Continuous variables are presented as means with interquartile ranges (IQRs) for normally and non-normally distributed data, respectively. Categorical variables are presented as numbers (percentages). Air leaks that occurred after returning to the ward were not included in the analysis. The relationship between the number of bubbles in the W-test and the intrathoracic gas concentration in the G-test was evaluated using the correlation coefficient.

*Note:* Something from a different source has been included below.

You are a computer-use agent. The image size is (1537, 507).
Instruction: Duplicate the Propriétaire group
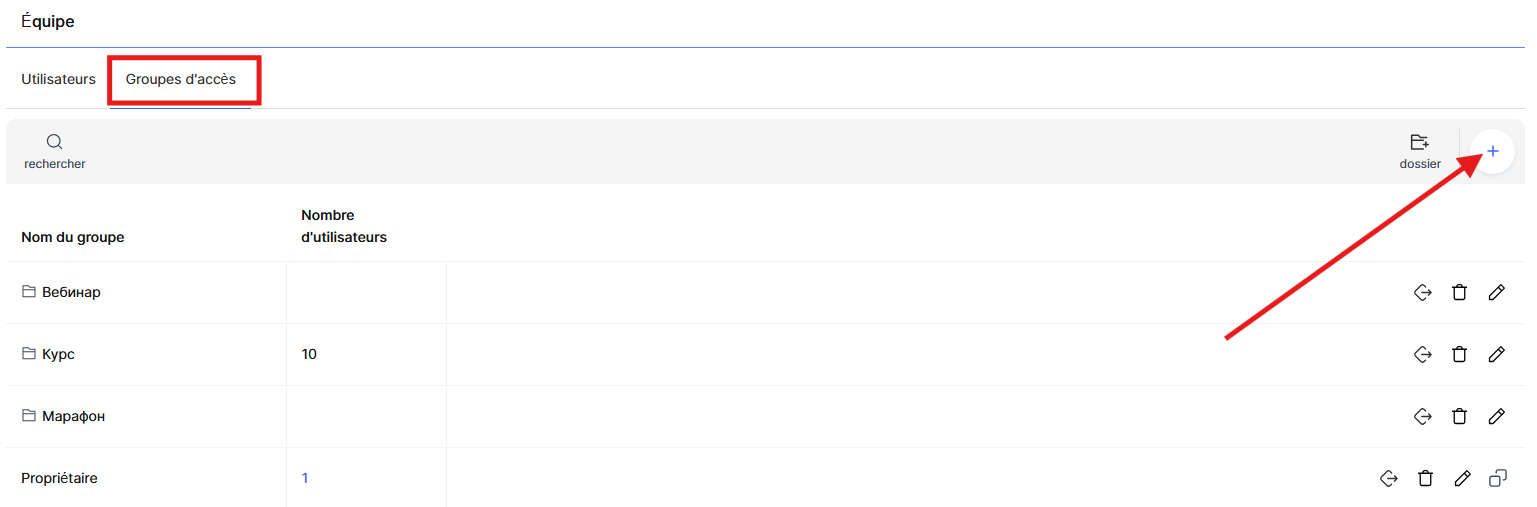[x=1497, y=478]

The prognostic value of the intraoperative air leak test was evaluated using its sensitivity, specificity, positive predictive value (PPV), negative predictive value (NPV), and diagnostic accuracy to predict the outcome in the dataset. These analyses were performed based on the results of the first and second W-test and each intrathoracic gas measurement of the G-test. In this analysis, the G-test was considered positive only when all three gas types were elevated. Air leaks were defined as present if the W-test yielded a positive result or if air leaks were observed immediately after wound closure before the patient left the operating room. Air leaks that occurred after the patient returned to the ward were not included from this analysis. Based on these results, we calculated the sensitivity, specificity, PPV, and NPV of each test.

All statistical analyses were performed using JMP version 16.0 (SAS Institute Inc., Cary, NC, USA).